I’m tempted to draw a life-lesson from this. In the immortal words of Rodney King, “Why can’t we all just get along?”

I’m thinking of the all-too-frequent dismissiveness and disdain shown by metalsmiths for beaders or metal clay artists, fabricators for casters, art jewelers for traditional benchmen, and so on. We all want to chase each other away from the feeder (marketplace), but in fact, not only is there enough room for everybody, the more of these different disciplines you can bring together, the more unique your work will be, right?

OK, I really just wanted an excuse to tell somebody about this feisty little bully of a hummingbird.

But I’ll take the notion a step further and mention that I spent a week and over $1000 taking a fusing workshop with Marne Ryan at the Revere Academy a few years ago, and learned to make really beautiful textures by fusing layers of sterling. It takes constant practice to stay good at it– it is pretty challenging to do.

Or, you can roll out a sheet of silver clay, cut up some sheet-type (I much prefer the PMC stuff over the Art Clay, though in the other clays I think it’s pretty much Coke/Pepsi) and layer it in a few moments with a little water, and achieve kind of of the same look.

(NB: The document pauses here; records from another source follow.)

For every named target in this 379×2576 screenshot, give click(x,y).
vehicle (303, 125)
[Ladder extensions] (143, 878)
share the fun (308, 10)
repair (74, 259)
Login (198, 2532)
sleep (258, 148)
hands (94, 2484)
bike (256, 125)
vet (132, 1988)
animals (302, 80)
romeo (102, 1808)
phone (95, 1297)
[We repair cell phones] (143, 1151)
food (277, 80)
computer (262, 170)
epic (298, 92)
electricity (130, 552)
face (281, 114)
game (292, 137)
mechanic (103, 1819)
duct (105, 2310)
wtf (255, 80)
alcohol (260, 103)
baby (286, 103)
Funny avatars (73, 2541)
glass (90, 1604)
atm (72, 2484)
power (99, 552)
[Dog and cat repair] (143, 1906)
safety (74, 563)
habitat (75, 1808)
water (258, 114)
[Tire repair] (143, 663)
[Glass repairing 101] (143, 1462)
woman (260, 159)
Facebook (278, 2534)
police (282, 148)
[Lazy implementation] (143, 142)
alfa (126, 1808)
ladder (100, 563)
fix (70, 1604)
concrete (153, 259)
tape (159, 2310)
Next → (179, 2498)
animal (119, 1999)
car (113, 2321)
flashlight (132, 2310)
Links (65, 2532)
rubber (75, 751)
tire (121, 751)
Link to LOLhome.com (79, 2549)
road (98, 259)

The other problem with the fusing was, Marne is so good at it, and uses it so effectively, that no matter how hard I tried, whatever I made pretty much looked like a Marne Ryan rip-off. Only not as good, mostly. So I’ve pretty much let it go. Except in metal clay.

A few examples

A few examples

So, the ways of working are all good– it’s all in how it’s done. (How like life.) I’m saying, mix it up, there’s room for everybody.

Even that beautiful little jewel of a hummingbird doesn’t have the right to chase off all the chickadees.

{ 5 comments… read them below or add one }

Louie January 14, 2011 at 8:20 pm

Excellent point. I am about to spend a thousand dollars on a chasing and repousee class – in Canada – and my fear is that I’ll look like a pitifyl plagerizer………. but, there must be something I can learn. But, 1,000 – I could get a LOT of PMC for 1,000, eh?

Judy in Kansas August 18, 2010 at 12:58 pm

Noel, your new view must be very liberating – coming from the dark into the light. We have 3 hummer feeders up, separated by some distance. I thought each feeder would have a single “guard.” Not so. Sometimes a single hummer guards two feeders… and what a busy hummer that is! Throw an oriole into the mix, and the hummer has to give way. Bird watching is almost as fascinating as torch watching… yes?
Judy in Kansas

Jeff Demand August 17, 2010 at 3:04 pm

The disdain you speak of I suspect is the result an overly inflated ego coupled with a very limited skill set. I’ll use (or learn) any technique to get the results I want, that is all that matters. So far no beading, I watched a lady in town giving a demo, she was really good, made me want to crawl under a rock and hide. Mud clay and I have never gotten along unless wearable art and no finished pieces count.
Final results are all that matter, not what one does in the privacy of their studio.

Vicki Kataja August 16, 2010 at 11:11 pm

I took a class using sheet PMC over a fine silver wire frame. I love the resulting pendant, and my wishlist has a kiln on it so I can do more! That’s a beautiful view you have there.

Enjoy!
Vicki

Patricia Enlow August 16, 2010 at 6:28 am

I find it very hard to stay with one medium. Metals & gemstones are my first love, but aren’t those lampwork and swarovski beads so beautiful? Wow what at view from that window! Congrats, Noel!